Besluit ruimtelijke ordening
Artikel 3.16
1. Een bestemmingsplan alsmede een ontwerp hiervoor gaan vergezeld van een toelichting, waarin zijn neergelegd:
a. een verantwoording van de in het plan gemaakte keuze van bestemmingen;
b. een beschrijving van de wijze waarop in het plan rekening is gehouden met de gevolgen voor de waterhuishouding;
c. de uitkomsten van het in artikel 3.1.1 bedoelde overleg;
d. de uitkomsten van het met toepassing van artikel 3:2 van de Algemene wet bestuursrecht verrichte onderzoek;
e. een beschrijving van de wijze waarop burgers en maatschappelijke organisaties bij de voorbereiding van het bestemmingsplan zijn betrokken;
f. de inzichten over de uitvoerbaarheid van het plan.
2. De toelichting bij een bestemmingsplan dat een nieuwe stedelijke ontwikkeling mogelijk maakt, bevat een beschrijving van de behoefte aan die ontwikkeling, en, indien het bestemmingsplan die ontwikkeling mogelijk maakt buiten het bestaand stedelijk gebied, een motivering waarom niet binnen het bestaand stedelijk gebied in die behoefte kan worden voorzien.
3. Indien in een bestemmingsplan als bedoeld in het tweede lid toepassing is gegeven aan artikel 3.6, eerste lid, onder a of b, van de wet kan bij dat bestemmingsplan worden bepaald dat de beschrijving van de behoefte aan een nieuwe stedelijke ontwikkeling en een motivering als bedoeld in het tweede lid eerst wordt opgenomen in de toelichting bij het wijzigings- of het uitwerkingsplan als bedoeld in dat artikel.

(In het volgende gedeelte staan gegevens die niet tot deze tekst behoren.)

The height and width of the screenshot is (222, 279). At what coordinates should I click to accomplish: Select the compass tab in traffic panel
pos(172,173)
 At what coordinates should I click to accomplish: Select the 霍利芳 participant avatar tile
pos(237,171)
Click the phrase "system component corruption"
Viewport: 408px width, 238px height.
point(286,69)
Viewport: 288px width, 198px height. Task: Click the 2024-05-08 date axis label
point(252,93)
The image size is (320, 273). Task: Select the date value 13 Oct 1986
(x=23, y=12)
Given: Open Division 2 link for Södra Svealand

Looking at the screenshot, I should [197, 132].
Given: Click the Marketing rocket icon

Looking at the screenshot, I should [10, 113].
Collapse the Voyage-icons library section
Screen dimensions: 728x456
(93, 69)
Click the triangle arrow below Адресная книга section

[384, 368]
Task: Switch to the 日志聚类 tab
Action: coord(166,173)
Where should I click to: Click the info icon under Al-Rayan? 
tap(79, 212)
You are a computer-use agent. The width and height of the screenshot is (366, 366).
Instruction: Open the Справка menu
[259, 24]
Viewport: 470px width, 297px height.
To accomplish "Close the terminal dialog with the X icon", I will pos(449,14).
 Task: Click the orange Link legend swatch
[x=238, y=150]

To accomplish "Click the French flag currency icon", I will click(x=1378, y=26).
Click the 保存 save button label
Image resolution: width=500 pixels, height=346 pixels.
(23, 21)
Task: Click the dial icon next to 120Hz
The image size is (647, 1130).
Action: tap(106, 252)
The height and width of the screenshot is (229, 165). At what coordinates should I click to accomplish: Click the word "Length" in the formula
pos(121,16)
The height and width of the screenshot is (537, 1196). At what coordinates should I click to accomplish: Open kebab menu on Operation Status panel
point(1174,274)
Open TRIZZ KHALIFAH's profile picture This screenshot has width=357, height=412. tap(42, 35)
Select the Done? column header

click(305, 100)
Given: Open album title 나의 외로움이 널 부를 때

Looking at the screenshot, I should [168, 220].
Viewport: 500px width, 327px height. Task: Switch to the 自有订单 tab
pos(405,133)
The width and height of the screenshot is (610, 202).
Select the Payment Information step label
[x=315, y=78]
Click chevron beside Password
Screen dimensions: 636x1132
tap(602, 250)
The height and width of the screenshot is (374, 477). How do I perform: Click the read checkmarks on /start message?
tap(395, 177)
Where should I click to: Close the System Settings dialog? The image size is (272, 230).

4. Een onderzoek naar de behoefte als bedoeld in het tweede lid, heeft, in het geval dat een bestemmingsplan als bedoeld in het tweede lid, ziet op de vestiging van een dienst als bedoeld in artikel 1 van de Dienstenwet en dit onderzoek betrekking heeft op de economische behoefte, de marktvraag of de beoordeling van de mogelijke of actuele economische gevolgen van die vestiging, slechts tot doel na te gaan of de vestiging van een dienst in overeenstemming is met een goede ruimtelijke ordening.

Voetnoten

1.Uitspraak van 28 juni 2017 van de Afdeling bestuursrechtspraak van de Raad van State (AbRvS), ECLI:NL:RVS:2017:1724.